BEGIN SELECTED EXTRACT
If there is a God in Shakespeare’s Sonnet 15, he is the God of Ecclesiastes, an entirely hidden and impersonal deity, who, like the gods of the Epicureans, takes no interest in human affairs.3) When we turn to Milton’s “When I consider” sonnet, the religious landscape is, of course, very different—indeed, on the surface, at least, diametrically opposed. Milton’s God is the taskmaster of the Parable of the Talents in the Gospel of Matthew, a personalized figure with whom the poet has entered into dialectical relations, those of the Servant to his Master:

When I consider how my light is spent,
Ere half my days, in this dark world and wide,
And that one Talent which is death to hide,
Lodg’d with me useless, though my Soul more bent
To serve therewith my Maker, and present
My true account, lest he returning chide,
“Doth God exact day-labor, light denied?”
I fondly ask; But patience to prevent
That murmur, soon replies, “God doth not need
Either man’s work or his own gifts; who best
Bear his mild yoke, they serve him best; his state
Is Kingly. Thousands at his bidding speed
And post o’er Land and Ocean without rest:
They also serve who only stand and wait.”
END SELECTED EXTRACT
Answer these questions from the passage on Milton's sonnet:
(a) If Shakespeare's Sonnet 15 has a God, whose God does the passage say he is?
(b) Which parable, and from which Gospel, does the passage tie to Milton's God?
(c) In the sonnet, what replies to the question "Doth God exact day-labor, light denied?"
BEGIN RECORDED INFORMATION
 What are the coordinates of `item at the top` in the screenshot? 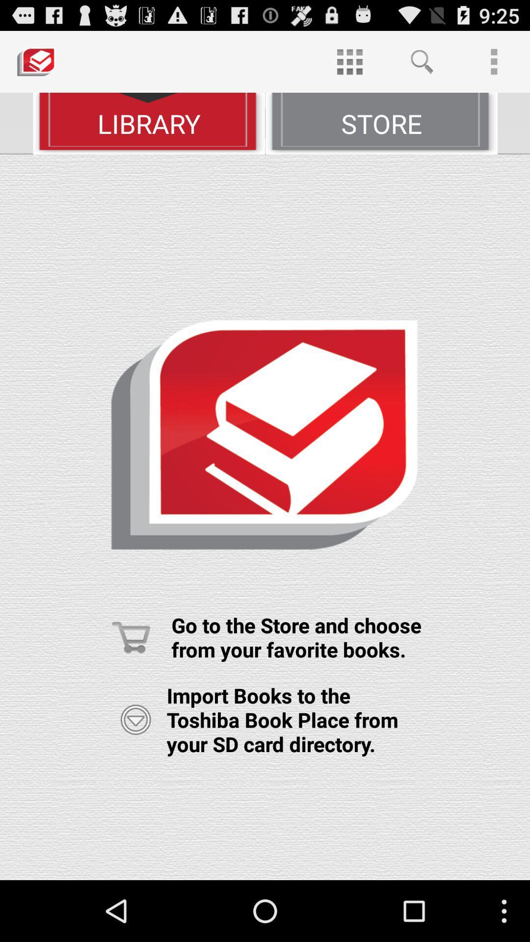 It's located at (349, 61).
END RECORDED INFORMATION
BEGIN RECORDED INFORMATION
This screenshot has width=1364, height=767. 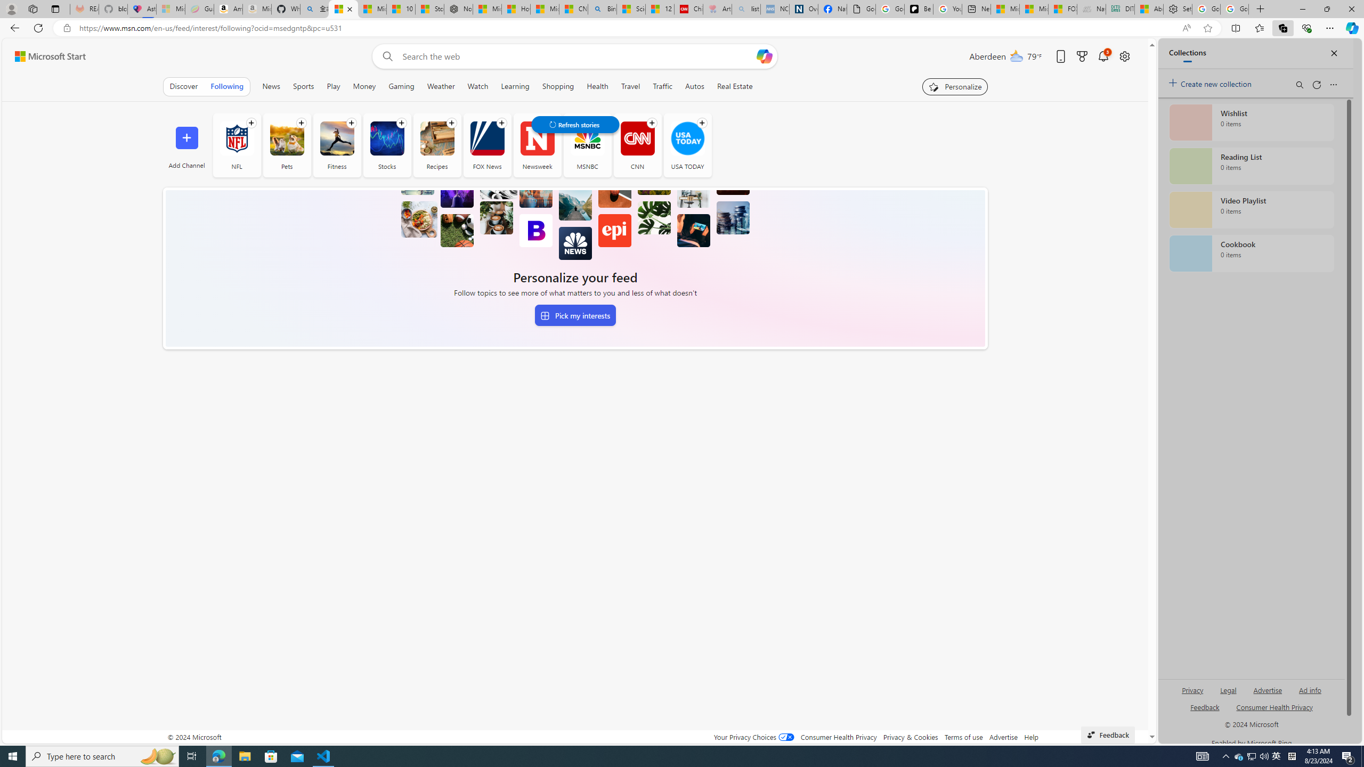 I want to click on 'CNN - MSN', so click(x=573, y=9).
END RECORDED INFORMATION
BEGIN RECORDED INFORMATION
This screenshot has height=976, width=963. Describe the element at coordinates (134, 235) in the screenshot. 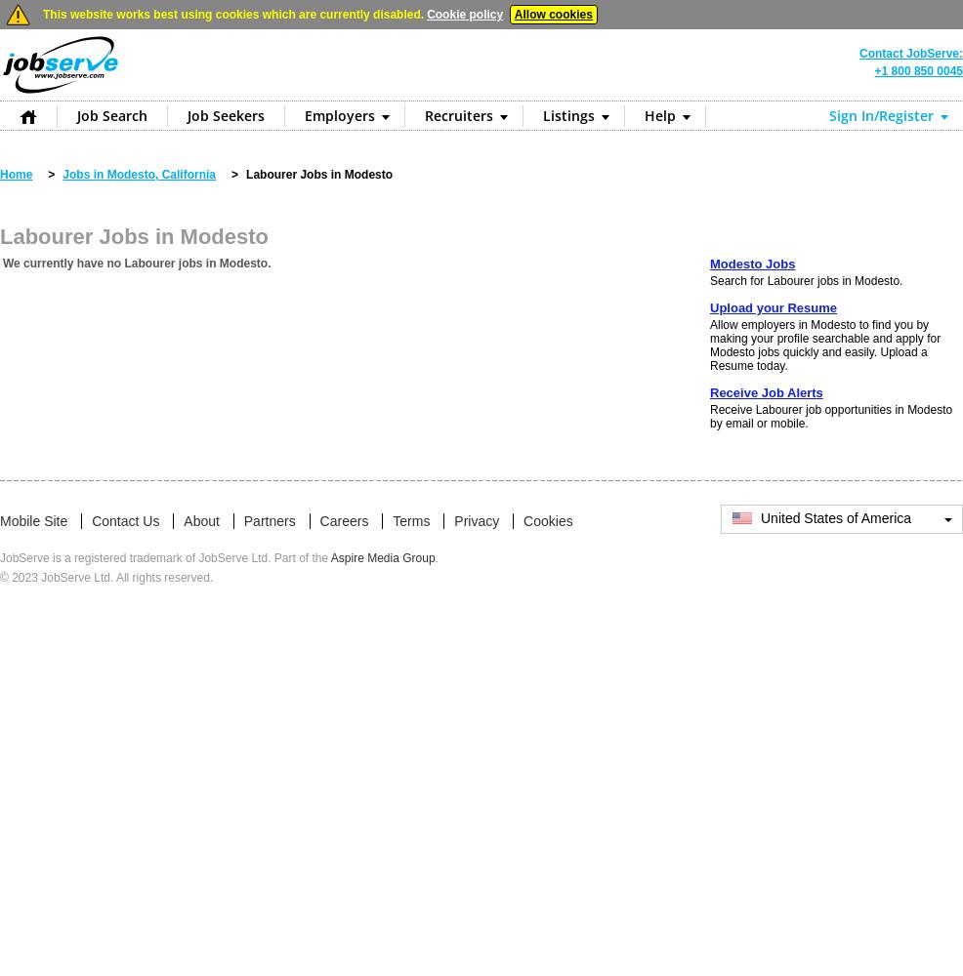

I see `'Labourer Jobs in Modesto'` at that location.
END RECORDED INFORMATION
**EXERCISE RESULT**
(a) The God of Ecclesiastes.
(b) The Parable of the Talents, from the Gospel of Matthew.
(c) Patience.